SeaTac councilman Joe Brennan joked that because his city has an airport, SeaTac's Air Force could easily conquer Burien's Air Force. (At least I think he was joking.)
The city's advisory planning board now says it only covets Boulevard Park and two nearby golf courses-Rainier and Glenacres.
But the golf clubs are outside the potential annexation area designated by SeaTac lawmakers.
When the council and planning commission first indicated they wanted in on the annexation action, my first impression was, "Are you guys crazy?
"Haven't you been following Burien's epic annexation saga in the Times/News?
"What about the outraged citizens committees, the marathon public-comment sessions, the bruising election campaigns and the threatened recall petitions?"
And then there's the sifting through the mind-numbing statistics:
"Under Option One, sewer costs would be XXX while water costs would be YYY with expected expenditures of ZZZ while under Option Twenty-seven...."
It is enough to make your eyes glaze over and your head explode.
But SeaTac lawmakers weren't dissuaded from further study even when consultant Brett Sheckler from Berke and Associates told them annexing Boulevard Park would run up an operating deficit of $1 million to $1.6 million. Adding capitol costs for infrastructure improvements ignored by King County, the total yearly deficit could balloon to almost $2 million.
Berke and Associates completed an annexation study of the entire North Highline area for Burien and then was hired by SeaTac to focus on Boulevard Park.
While municipal officials worry about losing out to neighboring cities, there is only one sure economic winner in the annexation battles-the consultants.
So why do lawmakers stay in the annexation game when their advisors provide such glum numbers?

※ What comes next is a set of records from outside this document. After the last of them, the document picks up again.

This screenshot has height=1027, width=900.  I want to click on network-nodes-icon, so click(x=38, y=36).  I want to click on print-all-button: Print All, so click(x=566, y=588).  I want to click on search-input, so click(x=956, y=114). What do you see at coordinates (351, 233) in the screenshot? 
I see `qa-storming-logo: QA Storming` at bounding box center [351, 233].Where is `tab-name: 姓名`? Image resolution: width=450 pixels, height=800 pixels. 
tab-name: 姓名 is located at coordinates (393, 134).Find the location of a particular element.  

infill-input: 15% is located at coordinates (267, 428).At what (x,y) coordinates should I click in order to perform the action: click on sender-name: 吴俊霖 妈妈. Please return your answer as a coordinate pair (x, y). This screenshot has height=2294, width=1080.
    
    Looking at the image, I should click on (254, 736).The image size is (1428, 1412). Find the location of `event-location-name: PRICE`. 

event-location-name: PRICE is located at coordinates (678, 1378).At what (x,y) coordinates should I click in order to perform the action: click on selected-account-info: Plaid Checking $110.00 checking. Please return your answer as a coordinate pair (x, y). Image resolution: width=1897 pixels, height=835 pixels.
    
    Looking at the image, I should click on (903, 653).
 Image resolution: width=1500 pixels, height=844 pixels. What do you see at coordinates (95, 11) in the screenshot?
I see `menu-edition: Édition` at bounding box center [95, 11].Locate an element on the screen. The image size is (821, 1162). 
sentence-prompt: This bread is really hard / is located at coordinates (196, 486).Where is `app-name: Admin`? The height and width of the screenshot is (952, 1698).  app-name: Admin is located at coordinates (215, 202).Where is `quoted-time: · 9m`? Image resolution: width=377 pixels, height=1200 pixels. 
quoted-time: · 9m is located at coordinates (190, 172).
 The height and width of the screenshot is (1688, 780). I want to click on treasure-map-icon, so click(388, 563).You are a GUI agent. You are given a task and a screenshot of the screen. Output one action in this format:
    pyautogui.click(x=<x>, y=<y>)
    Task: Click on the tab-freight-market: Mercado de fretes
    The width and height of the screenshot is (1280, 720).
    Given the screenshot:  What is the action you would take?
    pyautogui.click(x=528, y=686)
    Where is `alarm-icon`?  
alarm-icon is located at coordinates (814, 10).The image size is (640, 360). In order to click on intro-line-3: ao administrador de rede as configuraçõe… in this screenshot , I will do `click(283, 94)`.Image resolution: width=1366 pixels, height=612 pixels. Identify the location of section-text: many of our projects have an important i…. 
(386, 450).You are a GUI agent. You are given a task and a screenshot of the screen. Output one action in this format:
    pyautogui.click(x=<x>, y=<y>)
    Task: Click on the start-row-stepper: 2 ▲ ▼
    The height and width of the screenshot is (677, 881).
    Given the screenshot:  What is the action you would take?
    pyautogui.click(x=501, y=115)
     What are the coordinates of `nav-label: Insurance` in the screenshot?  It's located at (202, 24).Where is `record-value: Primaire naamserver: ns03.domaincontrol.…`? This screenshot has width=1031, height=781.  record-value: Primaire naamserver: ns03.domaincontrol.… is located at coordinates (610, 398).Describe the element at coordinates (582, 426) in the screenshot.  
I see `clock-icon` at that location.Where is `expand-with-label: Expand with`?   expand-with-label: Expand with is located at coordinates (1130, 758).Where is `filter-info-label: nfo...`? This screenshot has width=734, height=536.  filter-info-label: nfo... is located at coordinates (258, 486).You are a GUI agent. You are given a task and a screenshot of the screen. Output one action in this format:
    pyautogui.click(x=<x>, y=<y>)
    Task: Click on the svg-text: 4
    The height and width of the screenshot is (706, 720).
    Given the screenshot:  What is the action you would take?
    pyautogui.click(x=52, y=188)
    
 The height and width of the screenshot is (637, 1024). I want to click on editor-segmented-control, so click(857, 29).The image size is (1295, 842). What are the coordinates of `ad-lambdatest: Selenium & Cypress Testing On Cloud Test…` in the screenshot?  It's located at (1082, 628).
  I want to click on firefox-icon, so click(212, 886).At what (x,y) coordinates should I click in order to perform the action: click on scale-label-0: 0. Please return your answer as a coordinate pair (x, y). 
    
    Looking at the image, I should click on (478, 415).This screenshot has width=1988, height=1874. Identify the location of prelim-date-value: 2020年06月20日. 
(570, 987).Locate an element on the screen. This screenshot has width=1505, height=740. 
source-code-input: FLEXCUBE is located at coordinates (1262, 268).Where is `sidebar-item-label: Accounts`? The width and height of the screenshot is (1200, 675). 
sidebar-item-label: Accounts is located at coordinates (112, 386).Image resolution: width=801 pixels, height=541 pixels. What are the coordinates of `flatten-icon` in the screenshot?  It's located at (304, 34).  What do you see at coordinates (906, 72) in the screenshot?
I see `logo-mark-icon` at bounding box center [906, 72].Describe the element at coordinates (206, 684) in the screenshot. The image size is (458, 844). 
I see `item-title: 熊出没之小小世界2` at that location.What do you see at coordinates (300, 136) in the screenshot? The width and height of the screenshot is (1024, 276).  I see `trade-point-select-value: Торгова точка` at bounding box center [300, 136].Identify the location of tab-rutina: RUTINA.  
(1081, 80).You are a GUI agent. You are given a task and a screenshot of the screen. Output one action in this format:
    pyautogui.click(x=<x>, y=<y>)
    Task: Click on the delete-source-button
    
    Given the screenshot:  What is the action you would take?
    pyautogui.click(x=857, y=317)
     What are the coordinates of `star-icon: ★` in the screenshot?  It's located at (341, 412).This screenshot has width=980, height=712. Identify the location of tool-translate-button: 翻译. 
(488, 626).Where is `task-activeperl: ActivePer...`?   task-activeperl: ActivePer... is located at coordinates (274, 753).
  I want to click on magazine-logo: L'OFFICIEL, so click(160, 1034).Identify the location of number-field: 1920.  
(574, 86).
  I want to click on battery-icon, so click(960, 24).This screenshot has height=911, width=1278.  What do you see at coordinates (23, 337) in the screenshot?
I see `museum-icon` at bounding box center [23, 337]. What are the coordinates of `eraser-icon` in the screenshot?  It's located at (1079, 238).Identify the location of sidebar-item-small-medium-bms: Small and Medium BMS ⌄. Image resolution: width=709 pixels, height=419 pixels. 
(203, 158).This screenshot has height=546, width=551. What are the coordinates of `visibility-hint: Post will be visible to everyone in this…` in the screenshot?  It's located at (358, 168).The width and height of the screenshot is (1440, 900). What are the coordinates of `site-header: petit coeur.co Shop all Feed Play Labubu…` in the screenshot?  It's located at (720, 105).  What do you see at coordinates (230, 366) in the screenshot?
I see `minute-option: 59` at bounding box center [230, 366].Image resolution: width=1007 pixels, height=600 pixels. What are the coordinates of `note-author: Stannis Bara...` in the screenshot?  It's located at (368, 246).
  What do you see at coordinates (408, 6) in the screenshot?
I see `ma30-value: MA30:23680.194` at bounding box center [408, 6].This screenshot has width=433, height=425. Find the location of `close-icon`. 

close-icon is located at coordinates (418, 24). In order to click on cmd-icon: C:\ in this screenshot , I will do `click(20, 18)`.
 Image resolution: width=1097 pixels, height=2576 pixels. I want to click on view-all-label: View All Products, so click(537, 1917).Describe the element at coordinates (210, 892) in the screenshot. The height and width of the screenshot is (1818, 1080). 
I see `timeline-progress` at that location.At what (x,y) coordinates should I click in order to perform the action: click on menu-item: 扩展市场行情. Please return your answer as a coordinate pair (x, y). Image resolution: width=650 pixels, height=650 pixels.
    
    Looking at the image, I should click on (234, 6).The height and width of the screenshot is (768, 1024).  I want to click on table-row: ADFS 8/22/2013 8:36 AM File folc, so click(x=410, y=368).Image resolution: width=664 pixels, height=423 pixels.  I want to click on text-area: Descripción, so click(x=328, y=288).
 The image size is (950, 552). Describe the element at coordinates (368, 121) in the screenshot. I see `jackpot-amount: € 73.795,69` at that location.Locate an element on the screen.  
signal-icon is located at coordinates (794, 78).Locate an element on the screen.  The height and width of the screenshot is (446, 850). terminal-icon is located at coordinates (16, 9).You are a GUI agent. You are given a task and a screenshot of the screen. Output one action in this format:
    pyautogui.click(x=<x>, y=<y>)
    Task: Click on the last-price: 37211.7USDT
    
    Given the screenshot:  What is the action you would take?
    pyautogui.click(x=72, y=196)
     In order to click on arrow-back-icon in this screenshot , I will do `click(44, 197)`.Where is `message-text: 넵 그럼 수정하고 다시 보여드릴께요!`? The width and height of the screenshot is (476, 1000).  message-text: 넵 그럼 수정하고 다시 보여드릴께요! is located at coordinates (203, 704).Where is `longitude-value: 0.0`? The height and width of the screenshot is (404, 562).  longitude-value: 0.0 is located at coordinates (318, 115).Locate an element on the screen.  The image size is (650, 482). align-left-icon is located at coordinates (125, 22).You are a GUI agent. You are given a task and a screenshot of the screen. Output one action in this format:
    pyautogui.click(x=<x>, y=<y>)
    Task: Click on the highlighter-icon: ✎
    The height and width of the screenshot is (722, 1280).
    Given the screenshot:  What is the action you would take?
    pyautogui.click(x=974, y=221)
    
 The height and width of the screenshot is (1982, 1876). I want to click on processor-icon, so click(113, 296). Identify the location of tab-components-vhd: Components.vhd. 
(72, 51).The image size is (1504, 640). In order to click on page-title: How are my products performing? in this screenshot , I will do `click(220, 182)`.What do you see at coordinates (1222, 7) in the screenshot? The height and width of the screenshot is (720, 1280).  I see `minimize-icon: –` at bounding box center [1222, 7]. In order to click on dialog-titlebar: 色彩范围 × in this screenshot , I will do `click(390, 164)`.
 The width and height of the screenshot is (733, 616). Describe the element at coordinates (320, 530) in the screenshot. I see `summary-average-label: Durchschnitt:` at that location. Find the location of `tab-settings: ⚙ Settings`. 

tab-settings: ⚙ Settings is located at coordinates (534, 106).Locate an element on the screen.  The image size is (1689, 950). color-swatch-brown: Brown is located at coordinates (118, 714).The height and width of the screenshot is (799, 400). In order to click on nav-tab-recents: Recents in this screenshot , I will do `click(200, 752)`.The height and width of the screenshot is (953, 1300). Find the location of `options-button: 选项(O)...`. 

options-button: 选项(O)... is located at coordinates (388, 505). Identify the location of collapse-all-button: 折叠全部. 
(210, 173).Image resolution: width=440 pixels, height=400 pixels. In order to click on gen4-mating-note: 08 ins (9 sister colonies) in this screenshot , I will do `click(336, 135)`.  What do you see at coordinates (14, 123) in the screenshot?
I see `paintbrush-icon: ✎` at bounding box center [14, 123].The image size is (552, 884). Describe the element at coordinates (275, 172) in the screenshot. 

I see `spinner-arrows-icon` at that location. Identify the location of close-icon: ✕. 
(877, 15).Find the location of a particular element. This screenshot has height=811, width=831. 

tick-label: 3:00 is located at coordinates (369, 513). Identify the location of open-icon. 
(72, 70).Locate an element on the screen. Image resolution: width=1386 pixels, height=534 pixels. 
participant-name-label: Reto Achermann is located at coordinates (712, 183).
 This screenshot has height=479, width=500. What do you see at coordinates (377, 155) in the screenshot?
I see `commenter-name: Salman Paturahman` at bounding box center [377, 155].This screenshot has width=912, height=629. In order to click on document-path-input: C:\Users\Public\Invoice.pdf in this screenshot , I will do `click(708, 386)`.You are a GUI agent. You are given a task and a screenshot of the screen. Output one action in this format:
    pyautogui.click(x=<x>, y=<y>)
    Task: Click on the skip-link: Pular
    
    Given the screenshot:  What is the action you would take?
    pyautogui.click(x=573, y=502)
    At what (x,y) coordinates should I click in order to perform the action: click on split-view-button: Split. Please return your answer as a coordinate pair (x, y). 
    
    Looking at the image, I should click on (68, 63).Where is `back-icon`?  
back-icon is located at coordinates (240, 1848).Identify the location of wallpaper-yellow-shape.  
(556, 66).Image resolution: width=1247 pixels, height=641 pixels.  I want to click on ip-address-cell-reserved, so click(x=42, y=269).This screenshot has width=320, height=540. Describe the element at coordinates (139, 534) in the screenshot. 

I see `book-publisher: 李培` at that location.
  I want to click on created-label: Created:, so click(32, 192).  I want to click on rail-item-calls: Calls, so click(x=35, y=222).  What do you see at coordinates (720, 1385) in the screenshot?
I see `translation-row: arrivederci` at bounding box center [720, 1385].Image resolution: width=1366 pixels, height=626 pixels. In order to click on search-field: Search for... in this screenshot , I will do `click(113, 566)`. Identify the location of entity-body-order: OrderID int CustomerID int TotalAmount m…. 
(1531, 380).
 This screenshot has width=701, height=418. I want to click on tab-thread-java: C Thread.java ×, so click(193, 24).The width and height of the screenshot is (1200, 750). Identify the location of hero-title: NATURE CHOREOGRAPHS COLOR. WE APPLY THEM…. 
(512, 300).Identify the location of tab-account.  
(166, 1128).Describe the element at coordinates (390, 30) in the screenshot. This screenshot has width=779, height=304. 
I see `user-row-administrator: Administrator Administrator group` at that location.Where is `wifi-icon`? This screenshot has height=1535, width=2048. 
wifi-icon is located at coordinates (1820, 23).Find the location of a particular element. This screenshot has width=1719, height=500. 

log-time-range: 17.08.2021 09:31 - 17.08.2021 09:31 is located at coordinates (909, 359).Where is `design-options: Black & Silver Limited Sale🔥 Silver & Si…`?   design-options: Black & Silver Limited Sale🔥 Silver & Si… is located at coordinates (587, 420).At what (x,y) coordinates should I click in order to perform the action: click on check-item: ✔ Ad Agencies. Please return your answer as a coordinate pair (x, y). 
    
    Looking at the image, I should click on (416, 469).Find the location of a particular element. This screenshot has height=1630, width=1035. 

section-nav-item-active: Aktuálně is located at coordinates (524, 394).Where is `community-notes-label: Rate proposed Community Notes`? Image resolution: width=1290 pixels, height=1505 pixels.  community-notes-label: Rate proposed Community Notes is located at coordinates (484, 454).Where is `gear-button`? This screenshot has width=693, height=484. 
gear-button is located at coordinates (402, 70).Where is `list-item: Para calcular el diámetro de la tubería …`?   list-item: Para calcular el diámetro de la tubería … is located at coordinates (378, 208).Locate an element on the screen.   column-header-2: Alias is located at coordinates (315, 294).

The answers often raise more questions.
The Holy Grail for government staffers these days is economic development.
They hope the big box stores will move into underdeveloped areas swelling the city's coffers while providing gainful employment for taxpaying residents.
Of course, the phrases "Wal-Mart" and "family-wage jobs" rarely appear together in the same sentence.
And what happens to the small family-run businesses that have been paying taxes to the city all along?
And what if ugly airport-related warehouses sprout up taking up lots of room and bringing increased truck traffic onto city streets without offering many jobs?
New growth management regulations also spur interest in annexation. Officials have to find someplace to fit in the city's share of new people moving to the Puget Sound area.
Staffers also fear having to replace police or fire services if a competing city takes over the nearby police precinct or fire station.
Council members in the three competing cities insist they will only push for annexation if the figures "pencil out."
For Boulevard Park and the other long-neglected North Highline neighbors, the good news is they will have the final say through a vote on any marriage proposal from ardent municipal suitors.